This study addresses the problem of reconstructing the relative positions of objects on the real line using only pairwise collision data. The authors develop a graph-theoretic framework and tailored recovery algorithms for three observation regimes: complete, partial, and incomplete. Under complete observability, they establish an equivalence between positional identifiability and the connectivity of the collision graph, enabling unique reconstruction. For partially observed data, they propose an efficient layer decomposition algorithm based on functional graphs. In the incompletely observed setting, they prove the problem is NP-hard and demonstrate a 4-approximation reduction to the graph bandwidth problem. Combining tools from graph theory, clique decomposition, and interval graph construction, the work systematically characterizes the solvability limits and provides a unified algorithmic framework for this inverse problem.

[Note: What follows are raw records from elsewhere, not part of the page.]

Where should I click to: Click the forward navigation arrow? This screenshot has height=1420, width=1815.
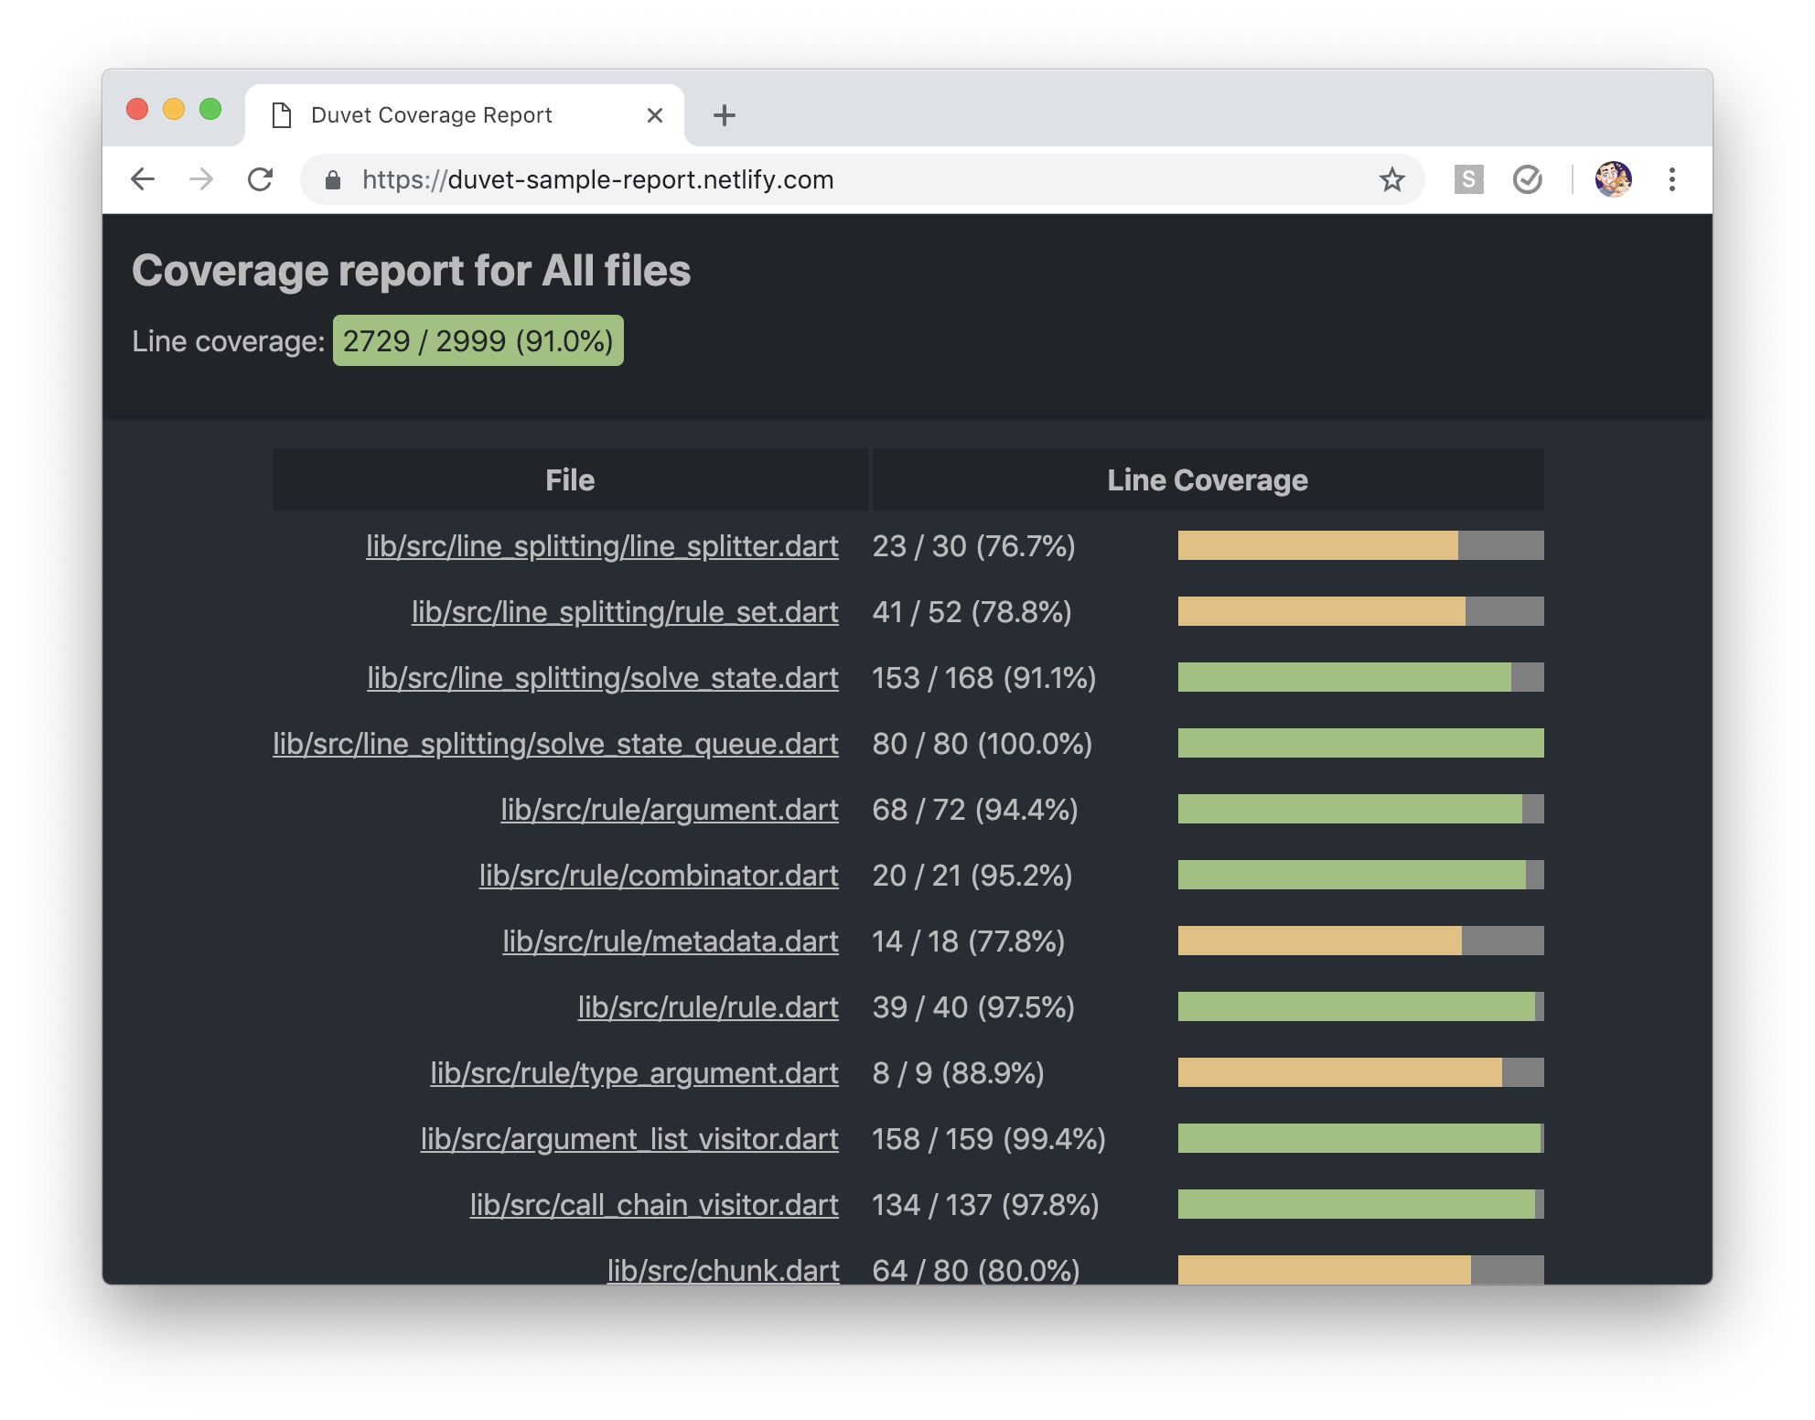click(201, 179)
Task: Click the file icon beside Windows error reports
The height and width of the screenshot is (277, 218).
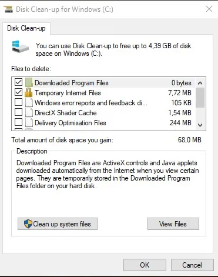Action: (29, 102)
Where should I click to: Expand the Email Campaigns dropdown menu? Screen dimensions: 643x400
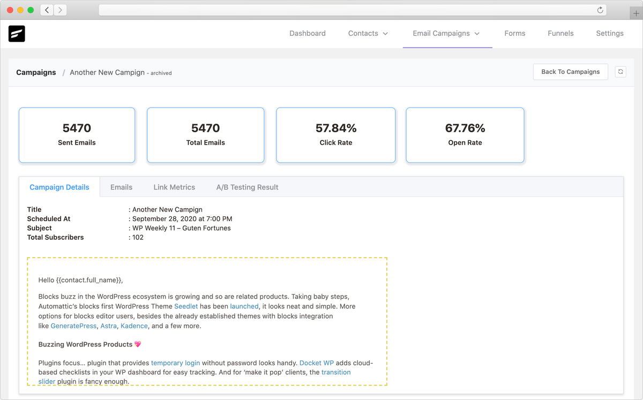click(446, 33)
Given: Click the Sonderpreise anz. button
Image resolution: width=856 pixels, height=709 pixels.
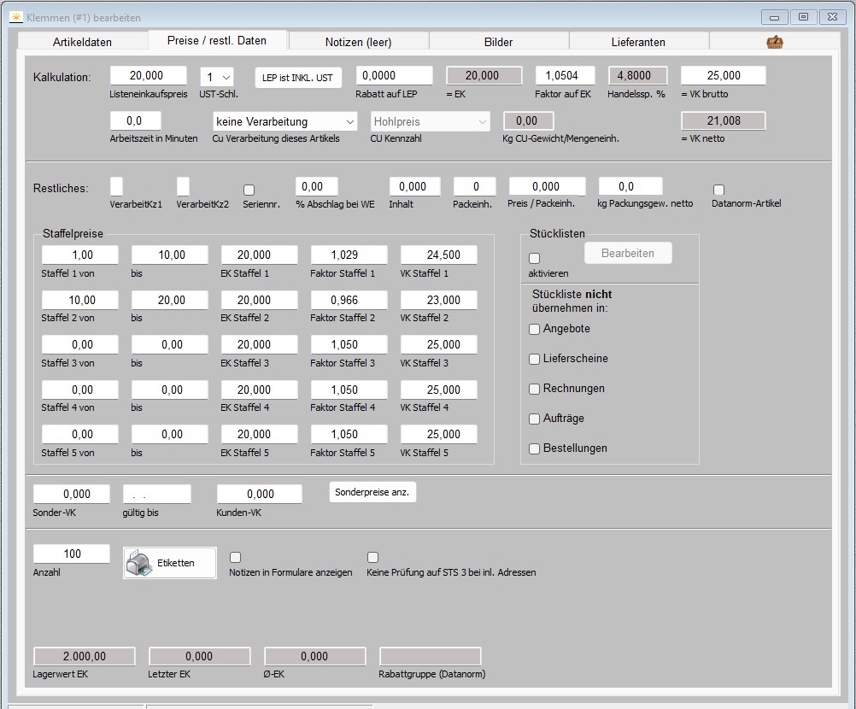Looking at the screenshot, I should coord(372,492).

We study the problem of recovering the relative positions of objects moving along the real line based only on pairwise collision data. While interaction-based sensing systems arise naturally in a variety of practical settings, a systematic theoretical understanding of positional identifiability from collision observations alone remains unexplored. Our contributions are three-fold. First, under the full observability model, in which both the set of collisions and their temporal ordering are known, we show that the relative positions of all objects can be uniquely recovered if and only if the collision history, represented as a graph, is connected. Second, we show that under partial observability, where only colliding pairs are observed without timing information, the problem is related to \emph{function graphs} and introduce a canonical layer decomposition in which each layer corresponds to a maximal clique; the contraction graph induced by this decomposition is an interval graph, and we provide efficient algorithms to recover it. Third, under incomplete observations where even some pairwise collision observations may be missing, we formulate the problem as a graph completion problem and establish its NP-hardness via a $4$-approximation relationship with the graph bandwidth problem.